The state of the workflow for a given run directory is tracked both locally in a SQLite database as well as Google Firestore - a NoSQL database. Local state is tracked for the purpose of being able to restart workflows if a child process ever crashes, or if the node goes down. Firestore is used to enable downstream applications to query the collection (whose name is specified in your configuration file) to do their own post-processing as desired. For example, an external tool could query the collection and ask if a given run is completed yet. Completed in this sense means that the run was tarred and uploded to a Google bucket. Then, the tool could tell where the tarfile blob is located.

SQLite

There is a record for every sequencing run, which is stored in the tasks table - the only table. The possible fields are:

  • name: The name of the sequencing run.

  • pid: The process ID of the workflow that is running or that already ran.

  • tarfile: The path to the local tarfil that was generated by the tar task.

  • gcp_tarfile: The blob object path in the Google bucket, stored as $bucket_name/$blob_name.

Firestore

There is a record in the collection for each sequencing run. The possible fields are:

  • name: The name of the sequencing run. This mirrors the value of the same attribute in the analagous SQLite database record.

  • storage: Bucket storage object path for the tarred run directory in the form $bucket_name/path/to/run.tar.gz

  • workflow_status: The overall status of the worklfow. Possible values are:

    • new

    • starting

    • tarring

    • tarring_complete

    • uploading

    • uploading_complete

    • complete

    • not_running

Installation and setup

This works in later versions of Python 3 only:

pip3 install sruns-monitor

It is recommended to start your compute instance (that will run the monitor) using a service account with the following roles:

  • roles/storage.objectAdmin

  • roles/datastore.owner

Running Test Cases

Each module has associated test cases. There are both unit tests and functional tests.

Unit Tests

Run the following command from within the tests package directory:

python3 -m unittest

There are two unit test modules:

  • test_sqlite_utils.py: Tests methods in the sqlite_utils.Db class. These tests make sure that the methods that interface with the local SQLite database function as expected.

  • test_utils.py: Tests general utility functions in utils.py, such as tarring a run directory, uploading an object to Google Storage, and checking child process state.

Functional Tests

Running the functional tests are especially helpful in letting you know that your environment is set up correctly and that the monitor can access your Firestore database and Google bucket.

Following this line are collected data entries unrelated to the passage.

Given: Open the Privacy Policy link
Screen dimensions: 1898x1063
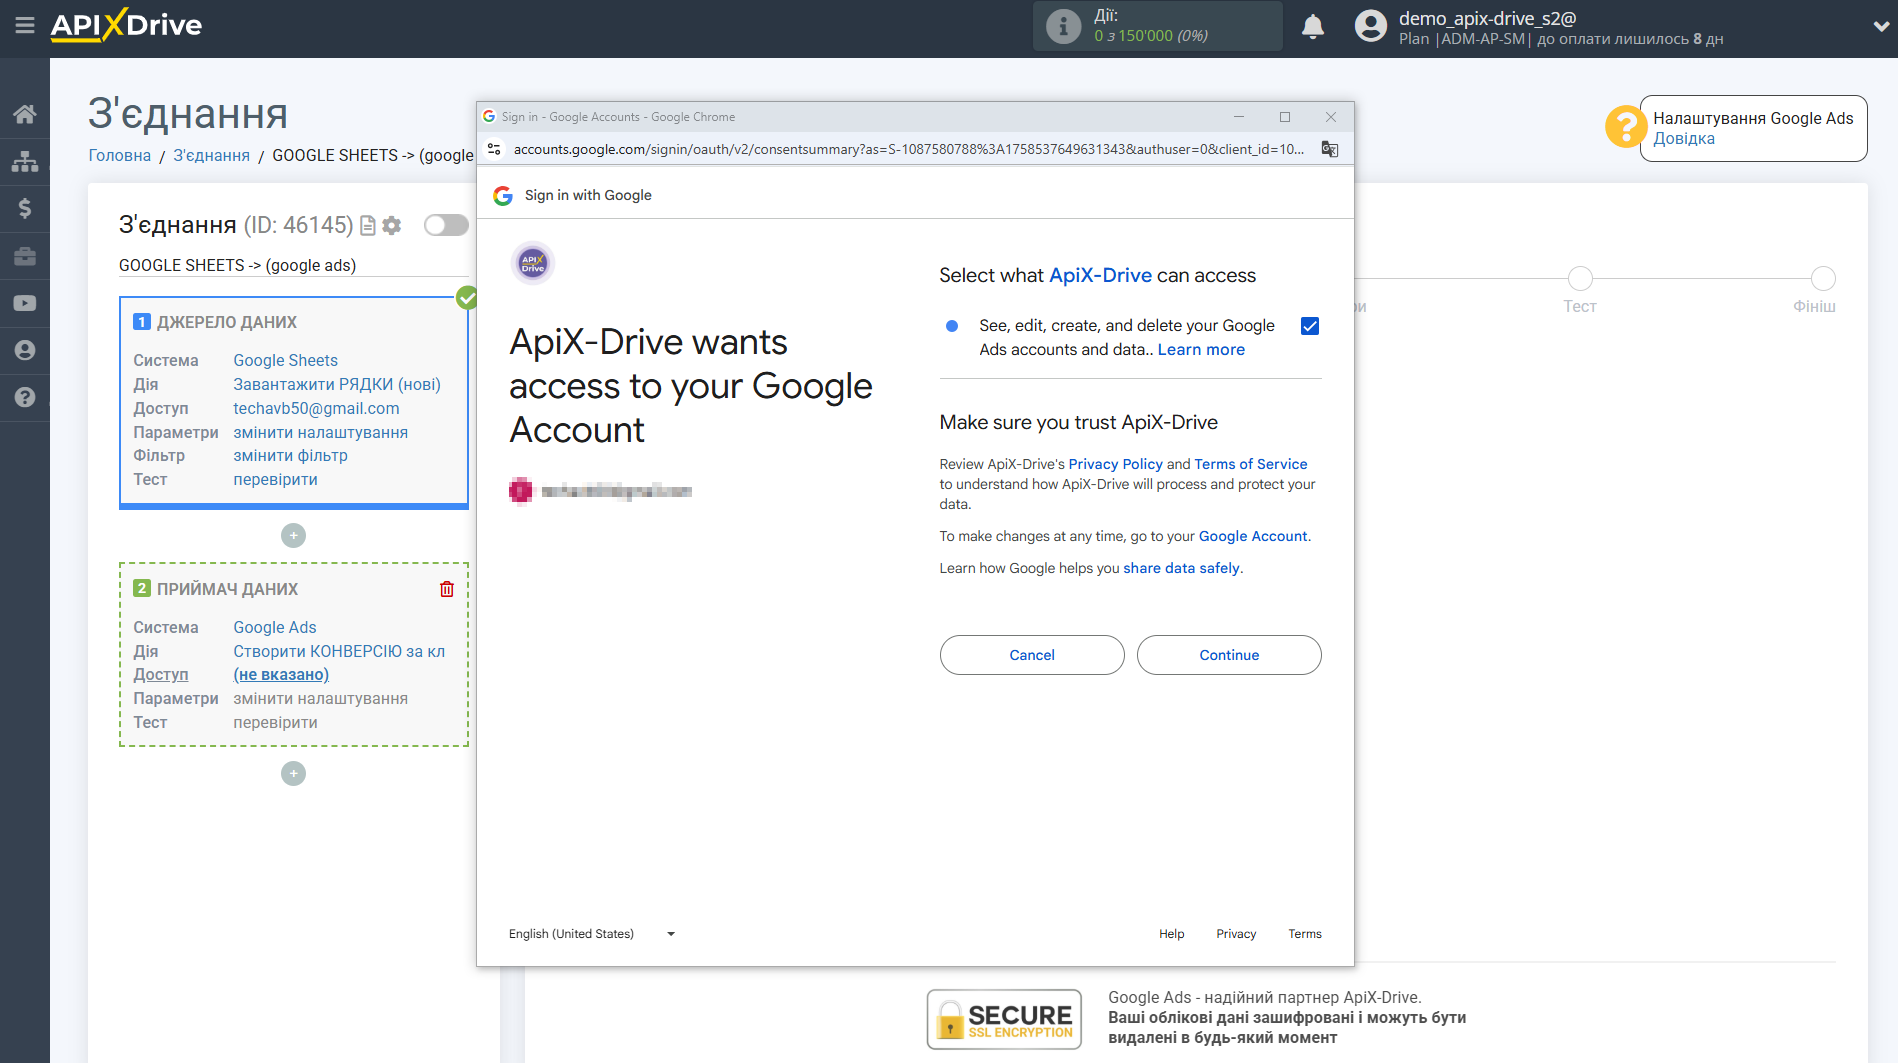Looking at the screenshot, I should 1115,464.
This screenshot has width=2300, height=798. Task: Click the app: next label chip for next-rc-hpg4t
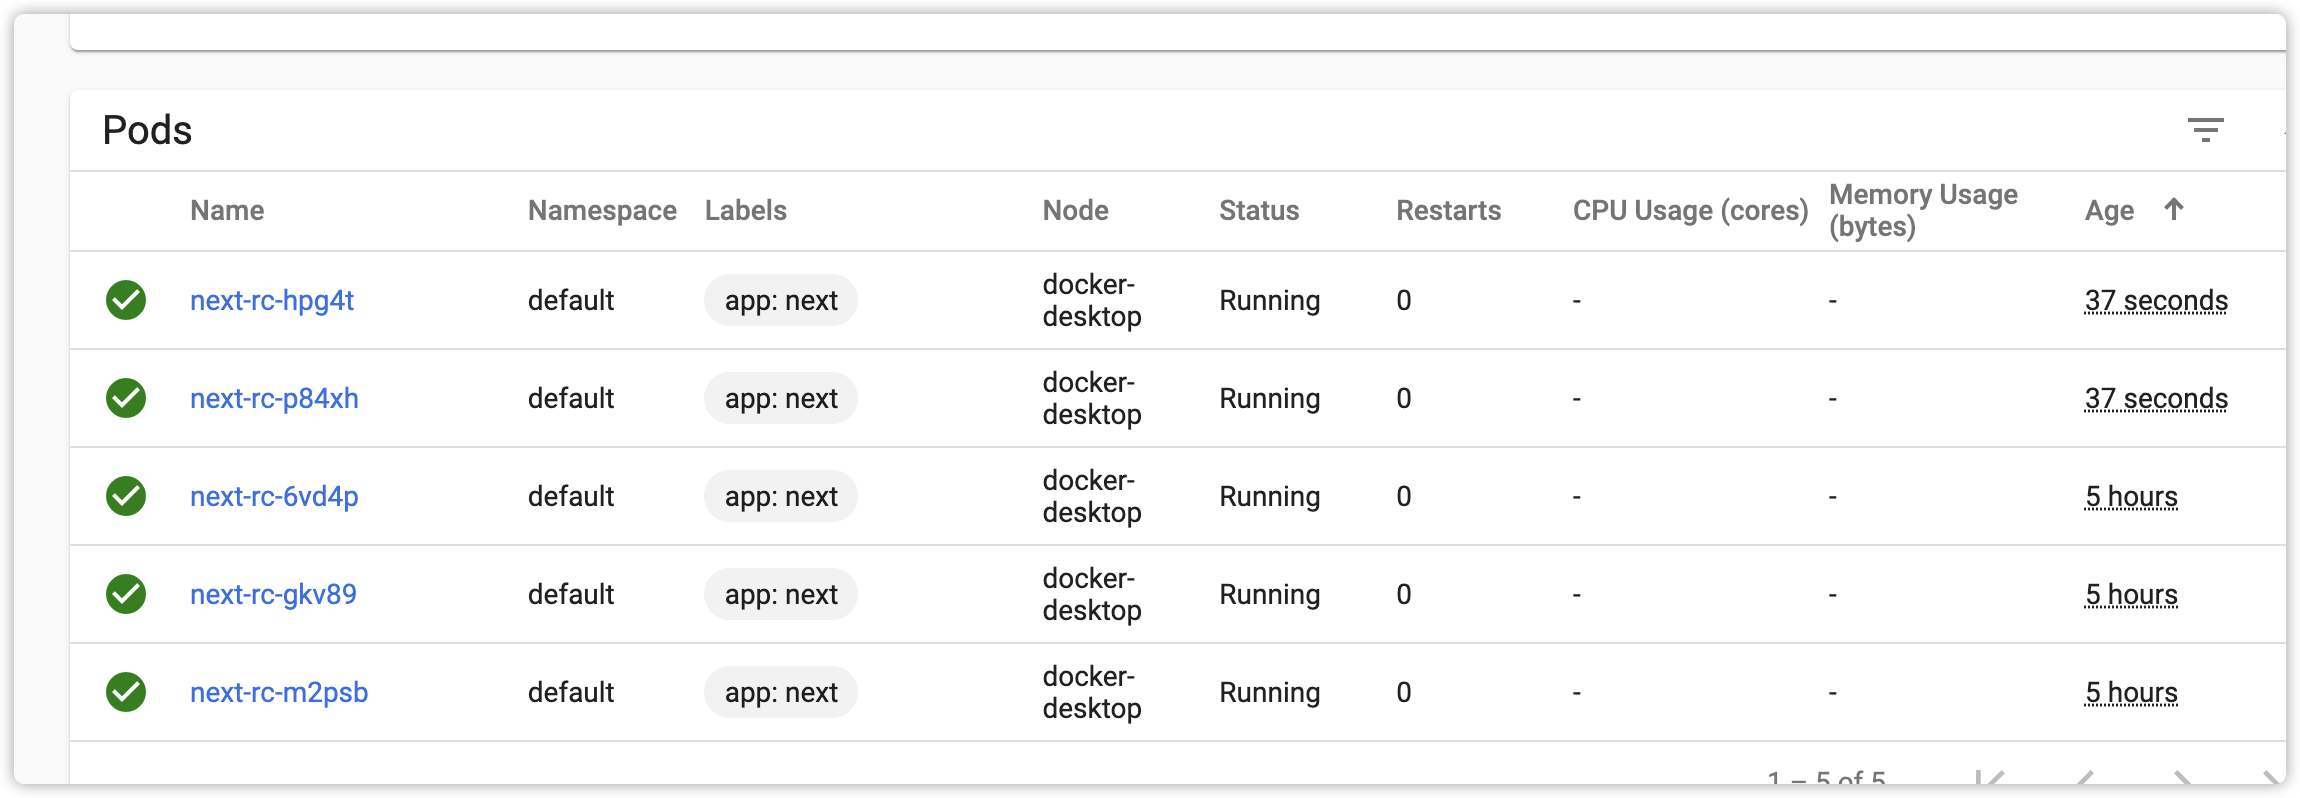(781, 301)
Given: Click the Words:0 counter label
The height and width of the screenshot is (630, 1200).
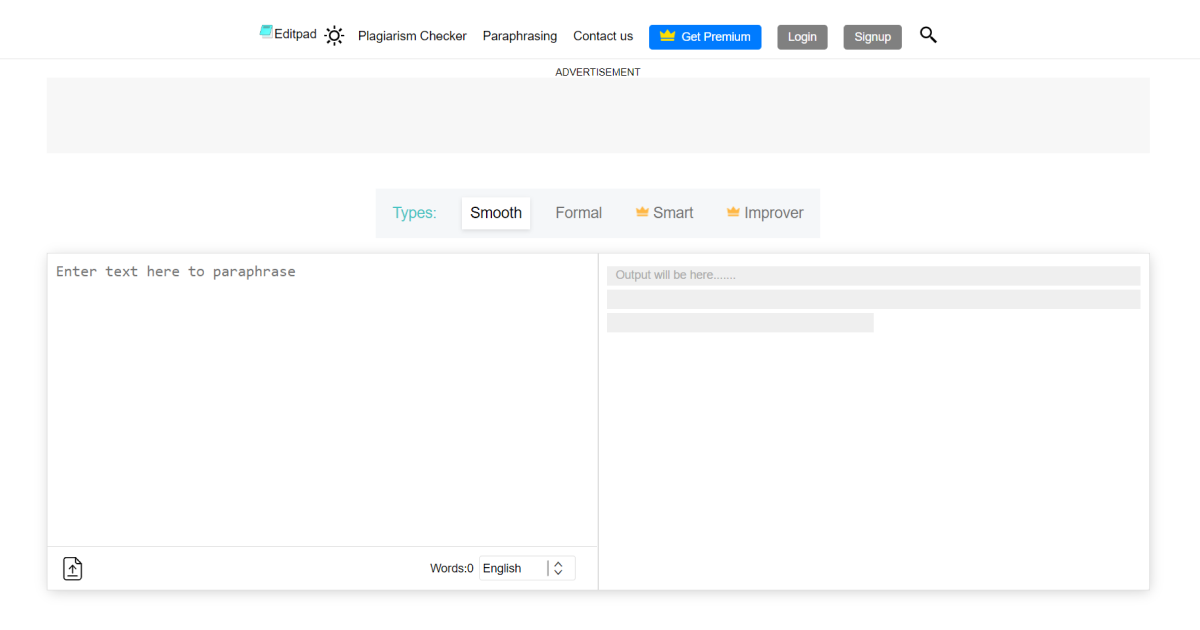Looking at the screenshot, I should click(451, 568).
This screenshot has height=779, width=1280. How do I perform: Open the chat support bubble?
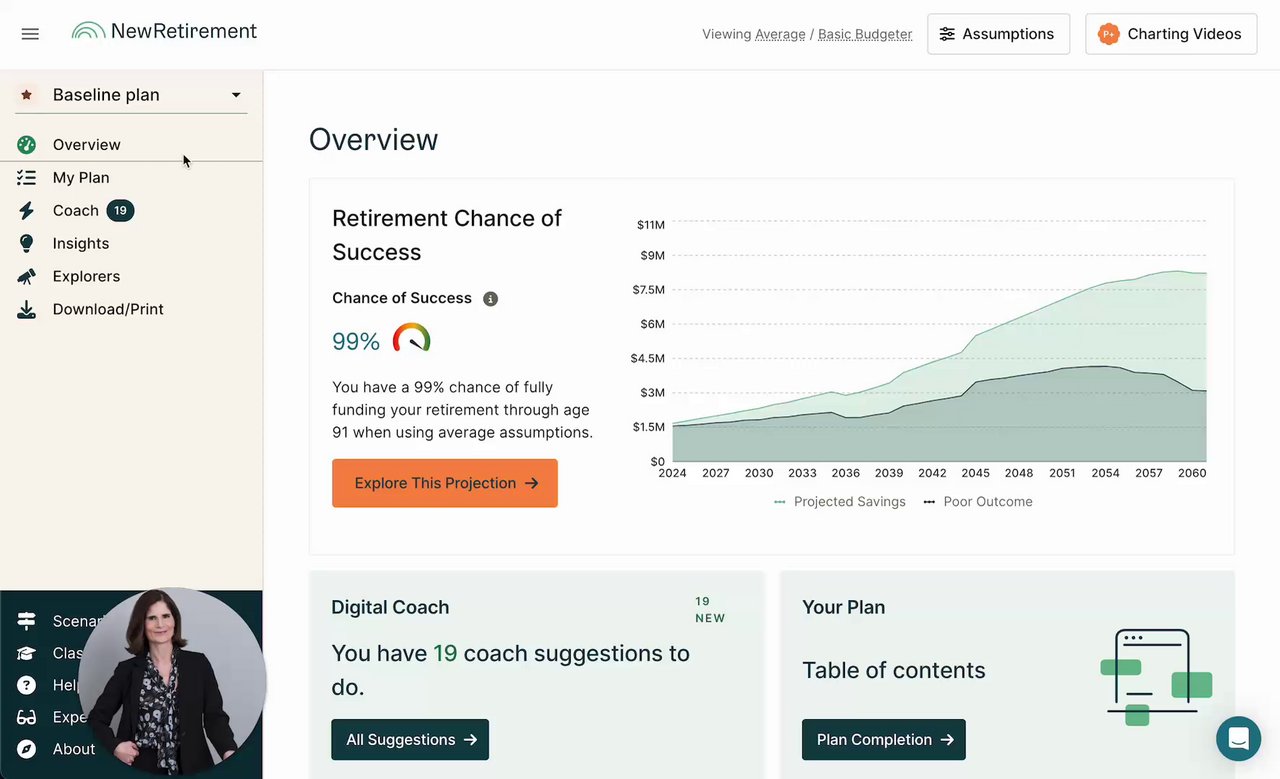pyautogui.click(x=1238, y=739)
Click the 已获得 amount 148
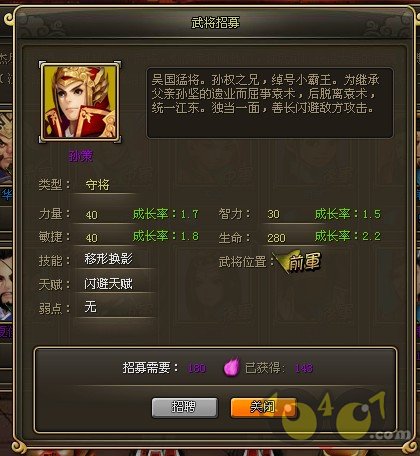 point(304,368)

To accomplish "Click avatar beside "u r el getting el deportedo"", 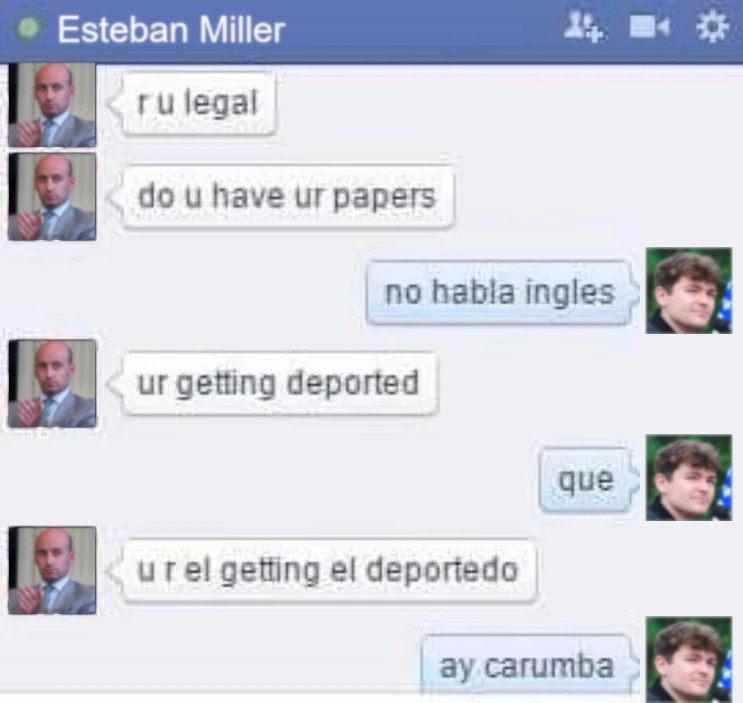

The test module is named monitor_integration_tests.py. It is testing logic in the class sruns_monitor.Monitor. Because this class requires a configuration file in JSON format during instantiation, you must create such a file in order to run these tests. The file must be named as conf.json and must reside within the calling directory. The following config parameters should not be specified, however:

  • watchdir

  • completed_runs_dir

  • sqlite_db

That is because within the tests package directory, it includes its own watch directory with mock run directories. The parameters you should provide in the conf.json file for testing are:

  • firestore_collection

  • gcp_bucket_name

  • gcp_bucket_basedir

Then, you run the tests like so:

monitor_integration_tests.py

Note that you should be using a Google service account as described above.